The second milestone to accomplish was figuring out how to convert this 3D demo to test with products in real life. I decided to modify the scripts I had created and make a new 2D game simulation following similar logic. I created a 30 second stare session with three column gaze areas that matched the size of a small Home Depot product. After the timer runs out, the column would change color based on the gaze value. This was the result below:
The third and final milestone was to test this 2D game simulation with our new OW bay shelf. I gathered some dummy products around the office and tried to position the eye-tracker so that it thinks the user is staring at a screen when really we're gazing at the objects I've placed down. I gathered a few interns and staff engineers around the office to sit down and test the accuracy through real life staring sessions. Demo of setup is below (note that monitor was moved away when staring session was happening to prevent distractions):
As shown in the video, I had each user position themselves within the right distance of the eye-tracker, and instructed them to stare the three objects for 30 seconds in whatever order they wanted. The results would be displayed on my computer screen shortly afterwards.
Results
Overall, I believe this exploratory project was a huge success in terms of in-house implementation! We were able to take a consumer level device (Tobii Eye Tracker 4C), use Unity to develop custom game simulations,
code color changing scripts that correspond to a "gaze value", and ultimately test it with people staring at real life products emulating a customer experience!
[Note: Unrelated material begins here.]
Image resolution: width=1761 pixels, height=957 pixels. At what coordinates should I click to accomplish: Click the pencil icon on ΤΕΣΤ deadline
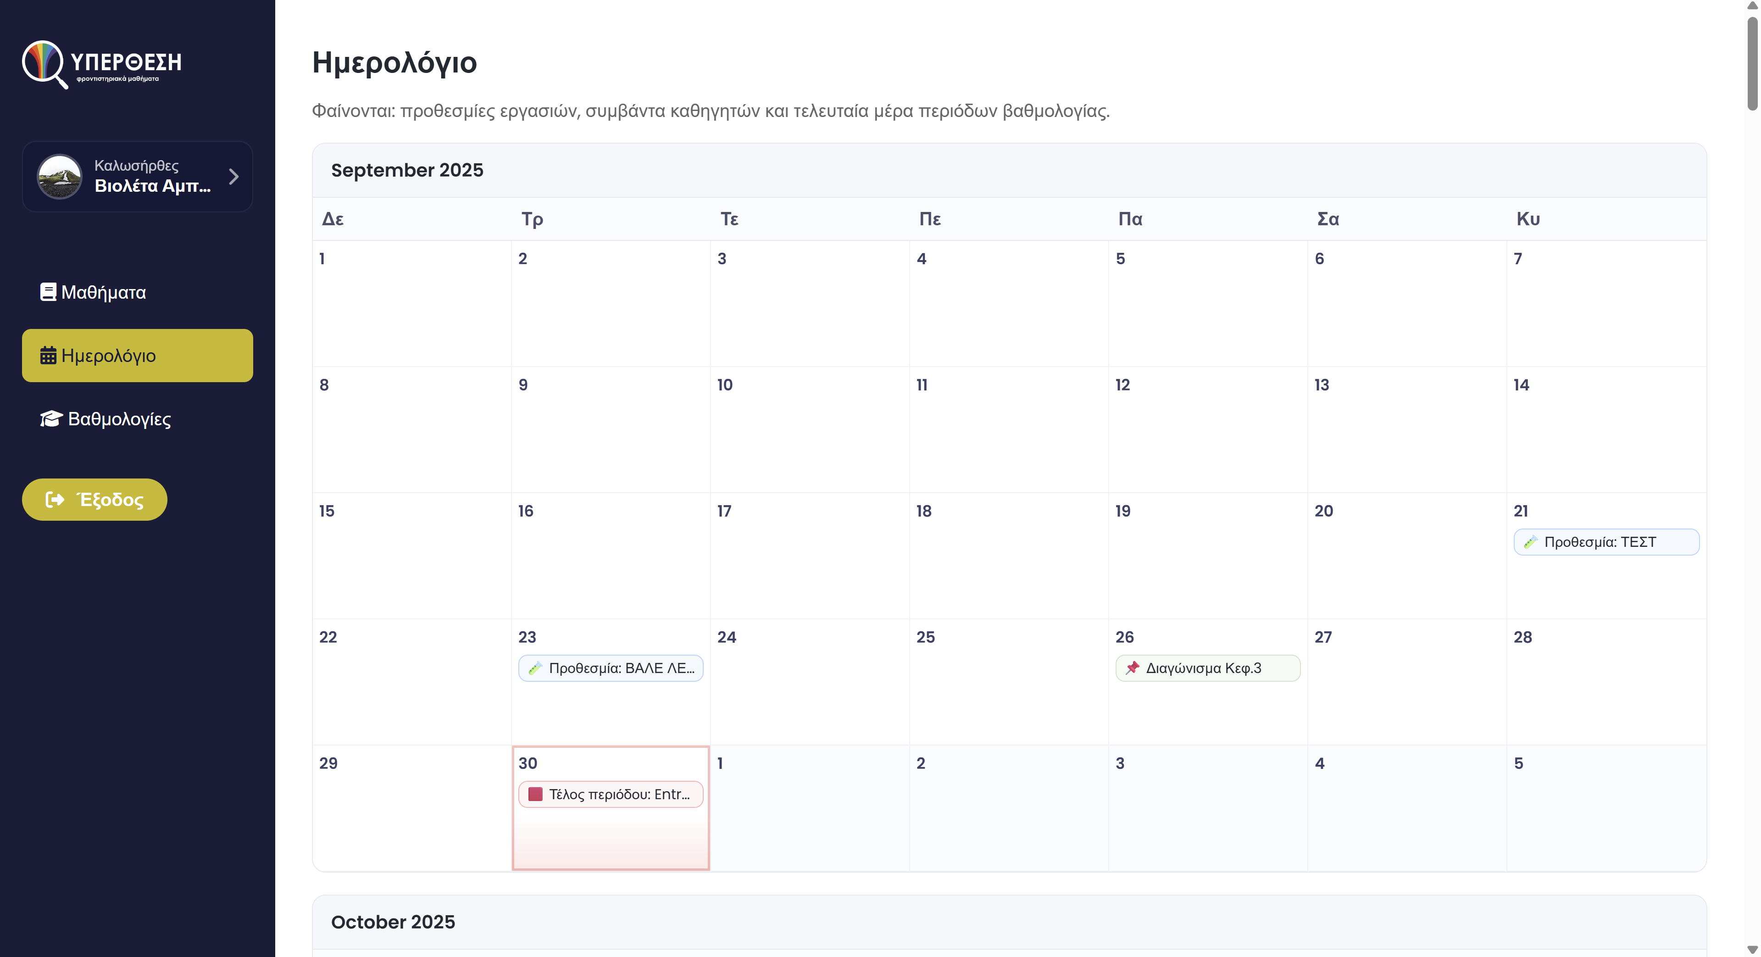click(x=1530, y=542)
I was able to utilize and build on all my prior knowledge (video game development, color scripting, etc) and tinker with a device in a hackathon way that's very much like the spirit of OrangeWorks.
Of course there were many limitations such as calibration of the testing space as well as being limited to only around three small products to fit the screen space. I had to work with an older version
of Unity 5 as well because that's the latest version Tobii was specified to work with. Finally, this is ultimately a static heat map and not truly dynamic as real heat maps would be (however I did try to attempt this!)
Future Work
If we were to tackle on a future iteration of this project, I would highly recommend the direction of acquiring a Tobii Pro device that's actually meant for Enterprise and Research work. These pro devices have a much
greater range and accuracy and provide access to the Tobii Pro SDK which can generate gaze heat maps. Developing with the consumer 4C device proved to be very limiting but did show off the potential of implementing
eye-tracking in stores.
Furthermore, I believe the use of gaze heat maps can greatly benefit THD marketing teams. It is a tool that can analyze store traffic, detect hot and cold product zones, and ultimately provide helpful marketing insights.
Red products could mean that customers view it as a hot commodity, or alternatively it’s a confusing item (too expensive, requires associate help, etc). Green products could mean customers are not noticing the product
(unpopular item, wrong product placement, etc). It would be interesting to partner with them to see what analytical use cases they could come up with using gaze heat maps!